July 14, 2010 2 comments

This tube belongs to one of the odder forms of Mollusca that this diverse phylum has thrown out.

Penicillus penis, a watering pot shell

Believe it or not (and yes, that’s its real name) this tube with what vaguely resembles the flower-attachment of a watering pot at one end, is a bivalve. A clam shell. Indeed ther bizarre group of bivalves to which it belongs are known as the watering pot shells (the proper taxonomic name for the group is the Clavagelloidea). To understand how such a major departure from the normally conservative two-part clam shell could have evolved it is important to note that many bivalve animals outgrow their shells. Just look at this geoduck.

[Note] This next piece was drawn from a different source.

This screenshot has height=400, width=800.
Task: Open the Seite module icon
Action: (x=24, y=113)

With this in mind the tube of the clavagelloid becomes easier to understand. What needs to happen is for the shell-secreting mechanisms that secrete the ancestral shell to go crazy and extend way beyond the boundaries of the ancestral valves and coat the entire animal in a shelly tube. Indeed a closer look at the tube will reveal a pair of tiny ancestral valves embedded within it.

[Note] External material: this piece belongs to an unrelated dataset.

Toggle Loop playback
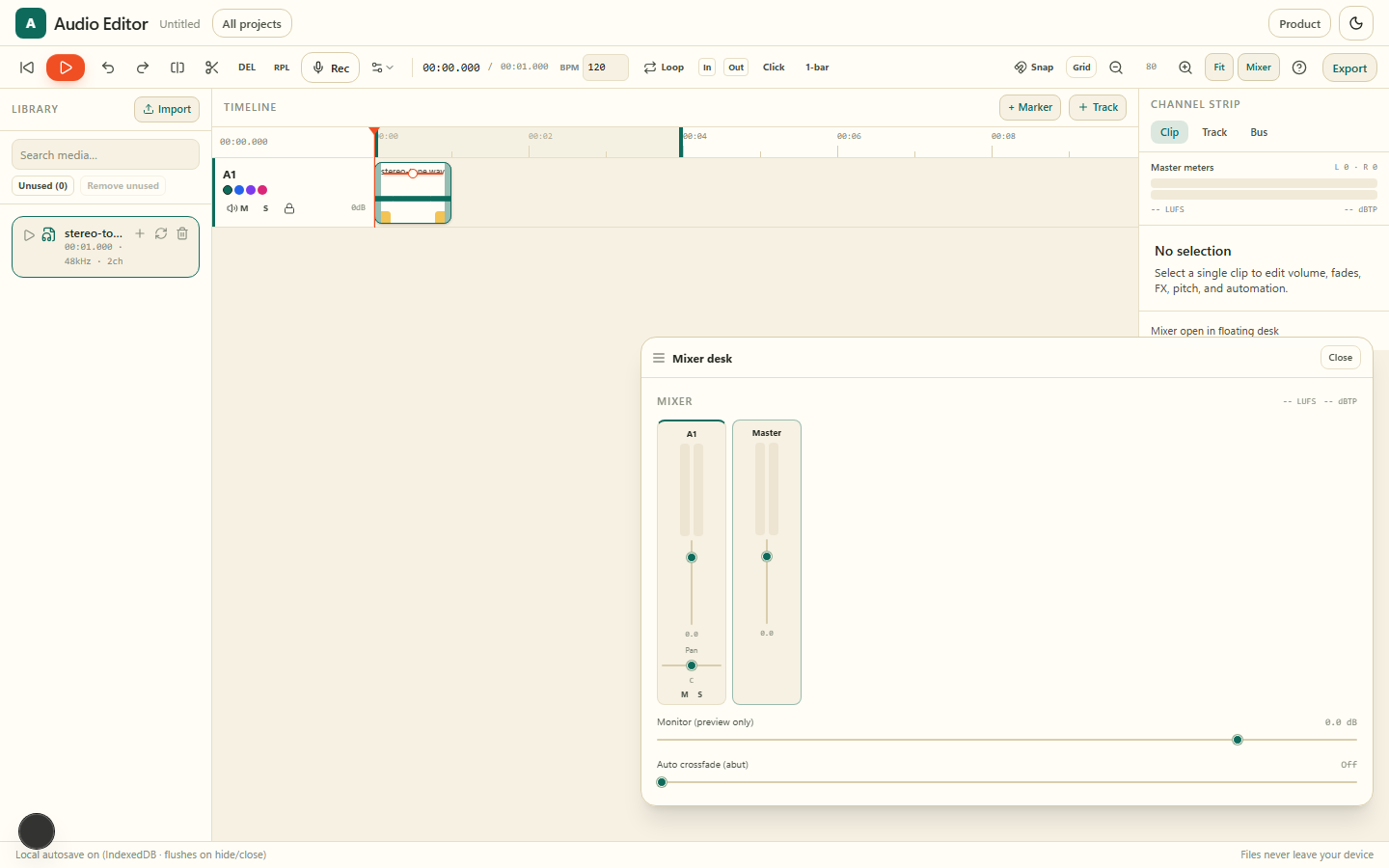tap(664, 68)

So in this picture the tube is upside down: the long siphonal tube that would reach up to clear water through the sediment is pointing to the bottom of the page.

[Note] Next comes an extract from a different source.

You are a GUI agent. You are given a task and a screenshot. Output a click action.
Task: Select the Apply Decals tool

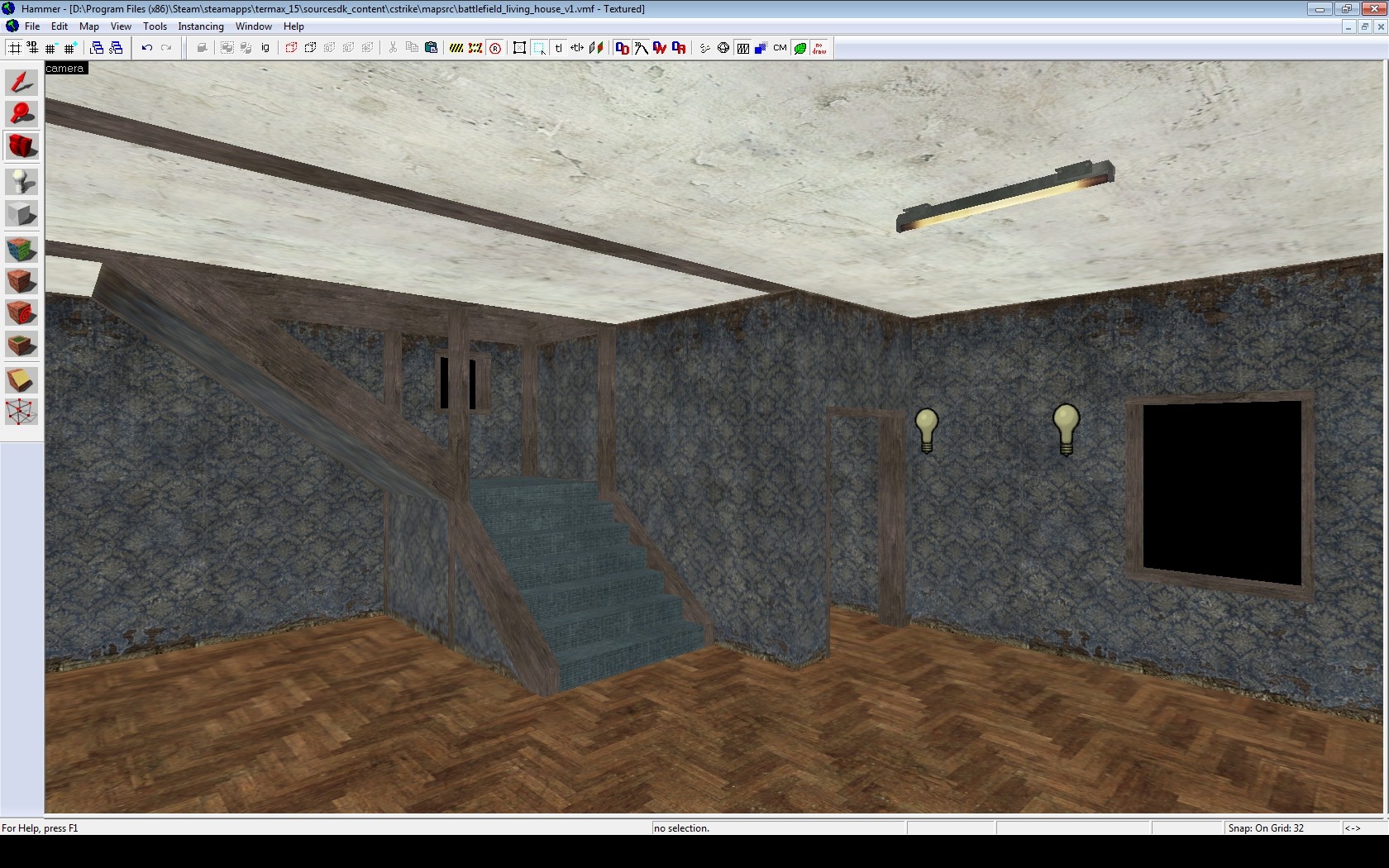click(x=21, y=281)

Of course growing the tube isn’t  quite as simple as extending the shells, for one thing the tube is underlain by the periostracum – a flexible, non-mineralised sheet that lies on the outside of the valves (so anatomically speaking the tube lies above the valves – even though they are embedded in it – go figure). Just how the tube of watering pot shells is secreted has been a matter of debate. Surprisingly no one has ever found a half-grown watering pot, all that is known is a single tubeless juvenile specimen of just one species, all other known watering pot specimens belong to adults with fully developed tubes. So jusy how they grow is still a bit of a mystery. I spent a lot of time earlier this year learning all I could about these fascinating bivalves, so I will be returning to them several times. Eventually I can tell you why.